Pemikir-pemikir Barat lain yang juga mempengaruhi pemikirannya seperti:
Fukuyama, Charles Darwin, Isac Newton, Karl Marx. Adapun dalam bidang
kebahasaan ia terpengaruh pada metode al-Farisi, Ibnu al-Jinni dan al-Jurjani.
Keberaniannya dalam mendekonstruksi doktrin-doktri Islam yang telah mapan,
menggambarkan bahwa Islam sudah tidak dijadikan sebagai keyakinan yang sakral.

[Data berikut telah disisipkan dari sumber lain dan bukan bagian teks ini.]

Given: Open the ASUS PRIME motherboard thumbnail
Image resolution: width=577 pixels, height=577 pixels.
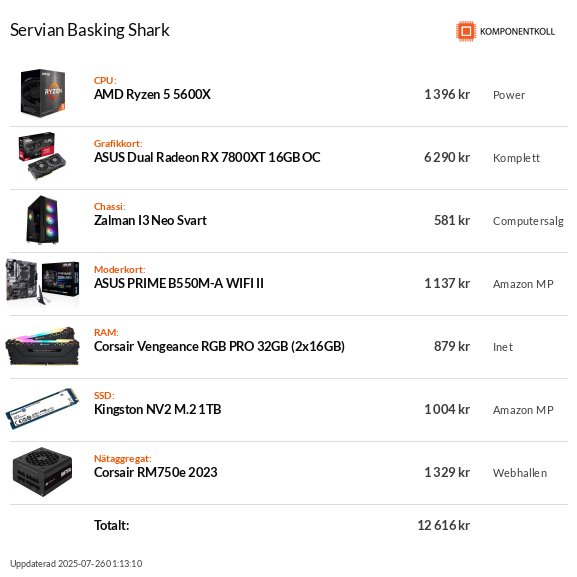Looking at the screenshot, I should tap(43, 283).
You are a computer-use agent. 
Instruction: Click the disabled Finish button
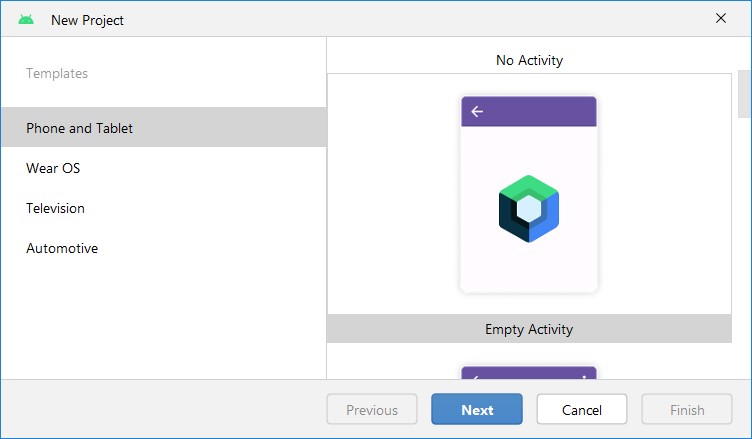pos(687,410)
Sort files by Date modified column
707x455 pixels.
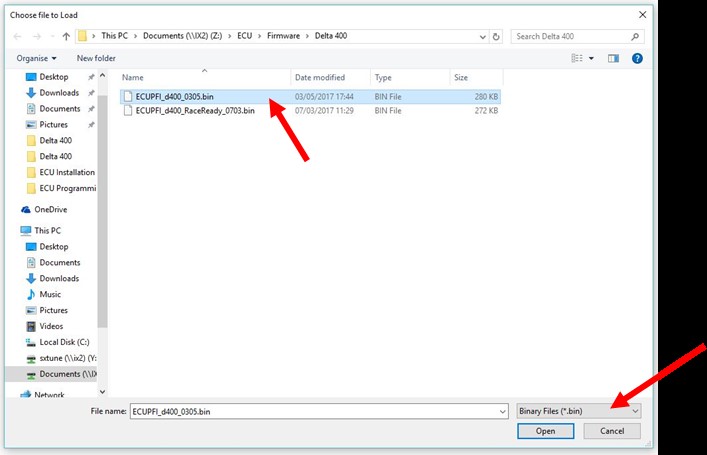point(319,77)
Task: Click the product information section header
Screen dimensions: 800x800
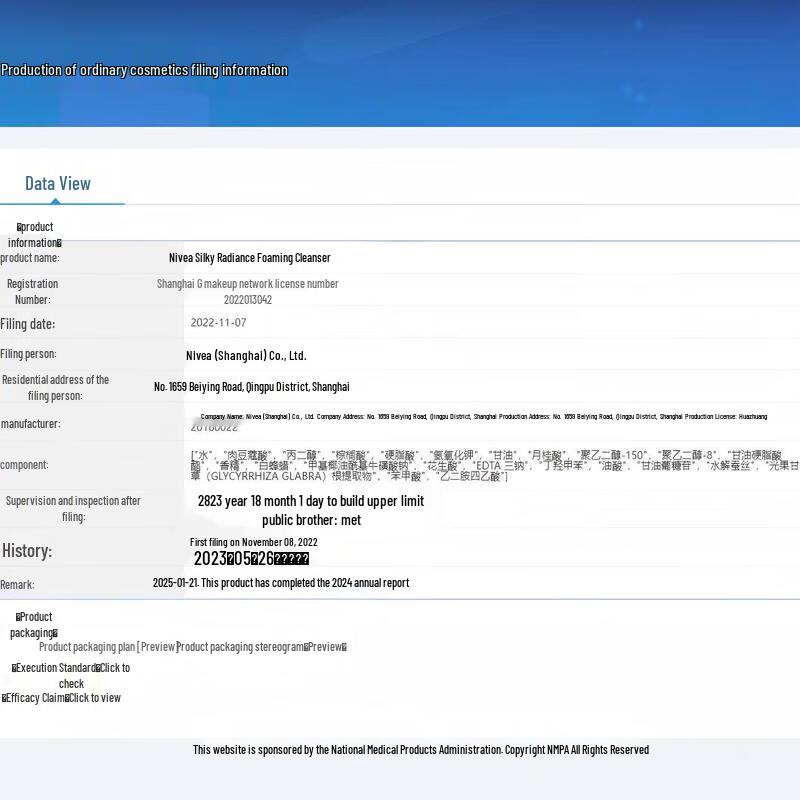Action: [35, 235]
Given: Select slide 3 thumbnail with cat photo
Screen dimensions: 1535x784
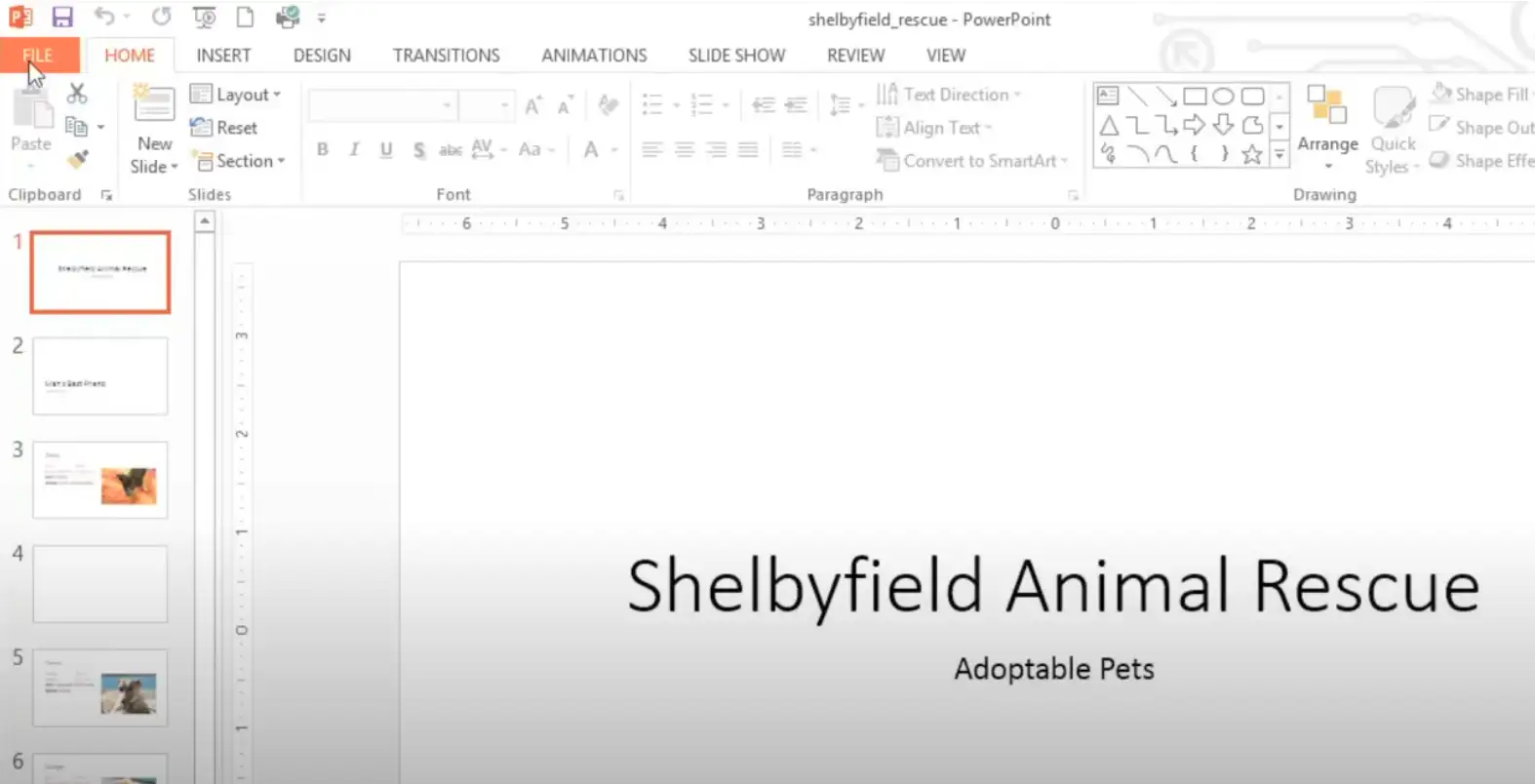Looking at the screenshot, I should pyautogui.click(x=100, y=480).
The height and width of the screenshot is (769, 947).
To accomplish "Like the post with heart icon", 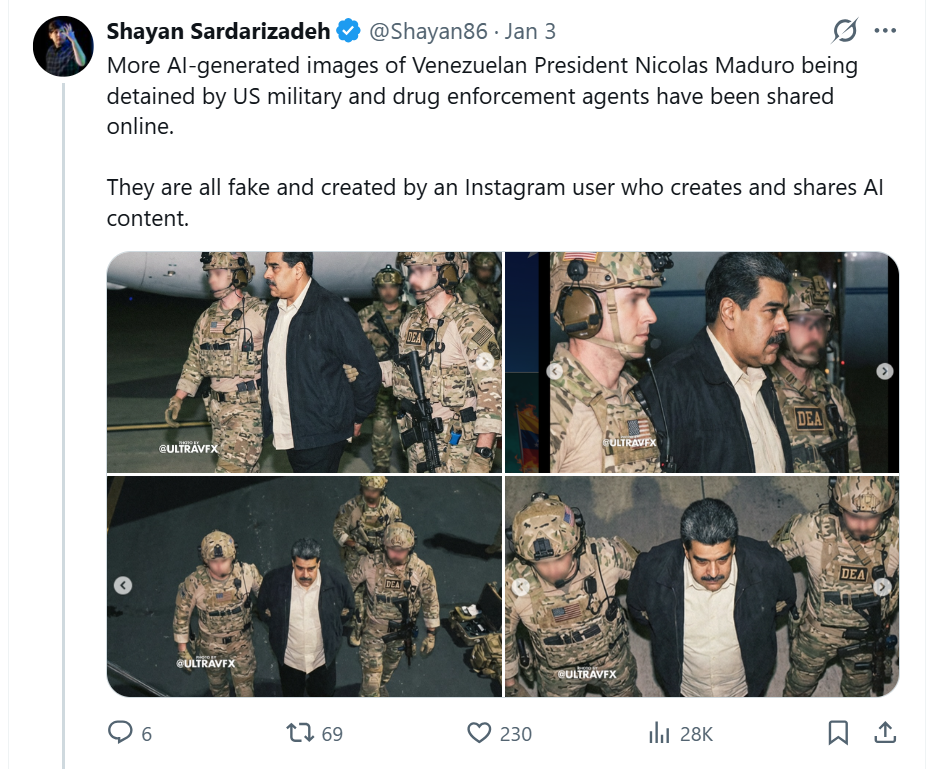I will click(x=481, y=733).
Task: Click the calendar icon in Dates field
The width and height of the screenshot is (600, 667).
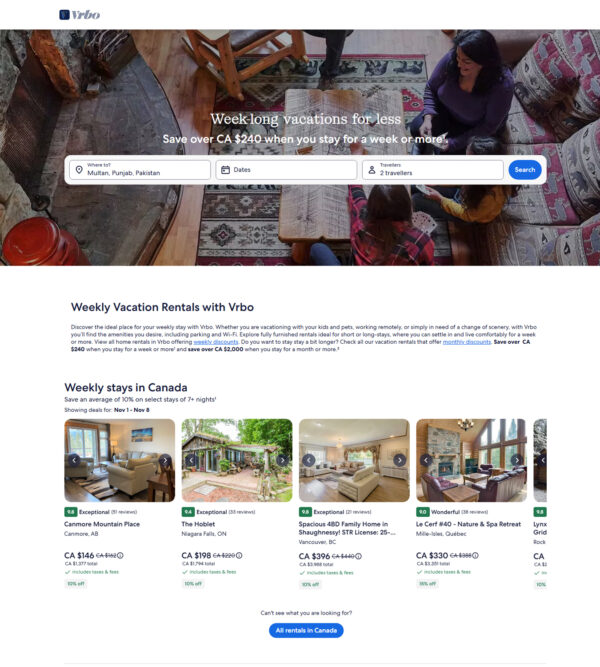Action: click(x=225, y=170)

Islam diperlakukan layaknya agama lain yang harus dibongkar, ketika ingin
mencari solusi dari problematika yang ada.
Kreativitas
yang dicapai oleh Syahrur sejatinya bukan bagian dari pembaruan agama, tetapi
penghancuran agama. Sudah jelas dari kaca mata agama ia tidak memenuhi standar
mujtahid, tapi malah memaksakan diri untuk memahami agama dengan metodologi
yang diimpor dari Barat. Dari segi otoritas saja, ia sudah tidak layak untuk
mengkaji al-Qur`an. Orang yang bukan ahlinya memaksa diri untuk mengkaji
sesuatu yang tidak dikuasainya, hasilnya jelas rusak. Aturan-aturan dan tradisi
keilmuan yang ada dalam Islam pun dilanggar sedemikian rupa. Untuk memenuhi
standar ilmah pun, dari berbagai karya yang pernah ia tulis tentang keislaman,
tidak memenuhi standar. Di samping rujukan yang sangat sedikit, ia cendrung
memilih pandangan-pandangan ulama yang syadz(nyeleneh) dan tidak mainstream
untuk menguatkan pendapatnya. Setiap agama memiliki worldvew(pandangan
hidup) yang berbeda. Merupakan kecerobohan ilmiah jika memahami Islam dengan worldvew
Barat yang jelas-jelas berbeda dengan Islam. Apa yang ditempuh Syahrur, itu tak
jauh beda dengan pemikir-pemikir lain seperti an-Na`im, Arkoun, Nashr Hamid Abu
Zaid dan lain sebagainya.
Tela`ah
kontemporer syahrur memang betul-betul mengawur. Satu contoh misalnya bisa
dikemukakan di sini mengenai konsem hadd(limit) terkait dengan aurat
wanita. Ia berpendapat bahwa batas maksimal aurat wanita ialah telapak tangan
dan wajah, sedangkan batas minimalnya ialah dua lubang ketiak, payudara,
kemaluan dan pantat. Ia bisa sampai pada kesimpulan seperti itu semata-mata
karena menggunakan pendekatan lingustik-historis-ilmiah. Tidak ada satupun
ulama yang mempunyai pandangan nyeleneh seperti ini. Walaupun dalam Islam ada
ruang yang dinamis untuk yang memungkinkan untuk ijtihad, namun itu hanya
khusus pada hal-hal yang sifatnya tidak permanen. Adapun Syahrur menembus
batas-batas itu. Lucunya, meskipun ia telah membuat teori tentang batas,
ternyata ia memiliki pandangan yang kontradiktif dengan pandangan batas minimal
aurat wanita. Ia mempunyai pendapat bahwa kumpul kebu itu halal asalkan sesuai
dengan kemauan. Ini jelas-jelas bertentangan dengan pendapat batasan aurat yang
tak boleh disentuh(walaupun menurutnya tidak sampai dikatakan zina kalau
menyentuh asal tidak bersetubuh). Kalau sampai kumpul kebo, itu bukan lagi
sekadar menyentuh, tapi sudah melanggar batas terlalu jauh. Inilah bahayanya
jika agama dipahami oleh yang bukan ahlinya. Rasulullah SAW. pernah bersabda: Bila
suatu urusan diserahkan kepada yang bukan ahlinya, maka tunggulah saat
kehancurannya(Hr. Bukhari).
0 komentar:
Speak up your mind
Tell us what you're thinking... !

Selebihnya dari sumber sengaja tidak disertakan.